Cette fois, un dessert était prévu, Mme Lévi avait accepté de préparer une galette au miel pour les deux hommes. Cela accompagna à merveille la tarte aux pommes. Avec du café en abondance et un peu d'eau-de-vie...

« C'était excellent, Javert, » lança-t-il avec chaleur.
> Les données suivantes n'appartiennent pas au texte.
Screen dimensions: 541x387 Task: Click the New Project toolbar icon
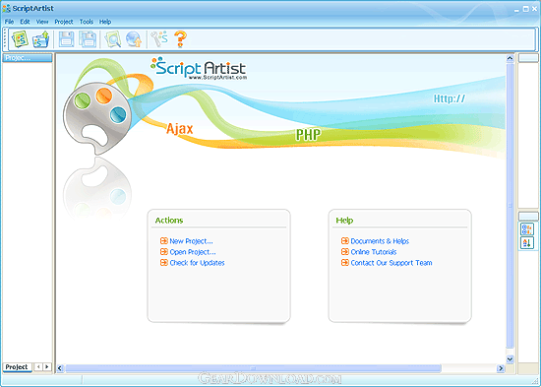[x=20, y=39]
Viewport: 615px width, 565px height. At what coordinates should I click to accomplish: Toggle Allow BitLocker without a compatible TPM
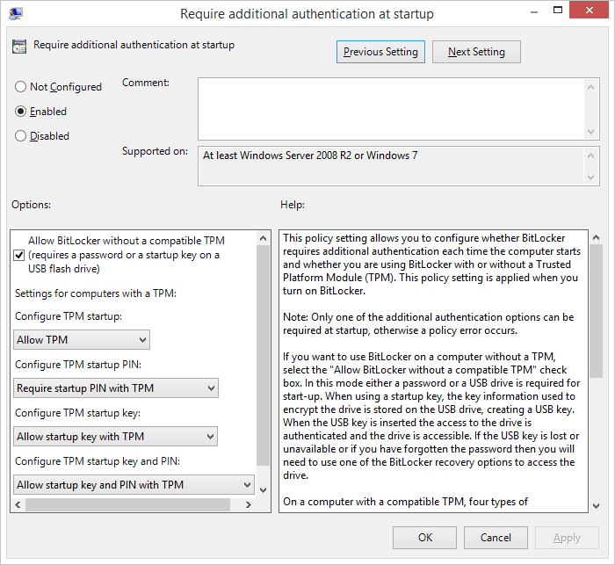pyautogui.click(x=20, y=255)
Javert eut un sourire tordu, difficile à lire.

« C'est ma femme qui m'a appris à cuisiner plus que des omelettes et du chou au lard. »
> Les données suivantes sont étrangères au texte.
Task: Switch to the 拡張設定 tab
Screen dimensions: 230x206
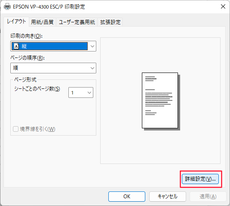Action: [110, 22]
Cela chassa la chaleur et les deux hommes burent leur café en silence. Un peu attristés par leur conversation.

Il fallut quelques verres de fine pour détendre l'atmosphère et quelques nouvelles de Vidocq pour changer les esprits. Le Mec tenait son Bureau de main de maître et cela commençait à ressembler à une annexe officieuse de la police...au grand dam de la police officielle. Des personnes, déçues par la police ou dont les affaires étaient trop intimes, allaient voir le Bureau et Vidocq lançait ses agents à leur service.

Parfois le commissaire de la police de Pontoise donnait un coup de main au chef du Bureau de renseignement pour le commerce. Quelques dossiers voyageaient, quelques informations changeaient de main...

Javert connaissait Vidocq et lui faisait confiance...un peu... Et Vidocq permettait à Javert de poursuivre son enquête sur Montparnasse, sur Lacenaire...sur ces dossiers qui continuaient à le garder en vie...

La nuit se passa tranquillement. Les deux hommes se tenaient bien, parlant tranquillement. Ils continuaient à faire le tour de leur passé puis ce fut l'heure de se quitter. Valjean serra la main de Javert avec effusion et lança simplement :

« Viens dîner demain chez Cosette.

- Cela ne se pourra pas Valjean.

- Pourquoi pas ?

- Je ne pourrais jamais dîner chez la fille de la femme que j'ai tuée. Navré.

- Javert !, fit Valjean atterré.

- Le passé est passé, je sais, mais crois-tu vraiment qu'il le soit pour elle ?

- Cosette veut te remercier pour Azelma. Et Azelma aussi, même si elle a encore du mal à s'apprivoiser.

- C'est gentil de leur part. Tu leur diras que je suis touché.

- Quand te reverrais-je ?

- Petite Fleur-de-Bagne ! Tu devrais enfin commencer à vivre ta propre vie, tu ne crois pas ?

- Mais...

- Bonne nuit Valjean. Je te contacterais quand nous pourrons avoir une nouvelle soirée de conversation. Mais laisse-moi du temps. Je suis très pris. Surtout avec la mort de Chardon.

- Bonne nuit Javert. »

Et l'ancien forçat quitta l'appartement du policier avec une lourdeur de plomb. Vivre sa vie ? Peut-être Javert avait-il raison après tout ? Valjean critiquait Javert et sa propension à vivre dans le passé mais en fait, il ne valait pas mieux que lui.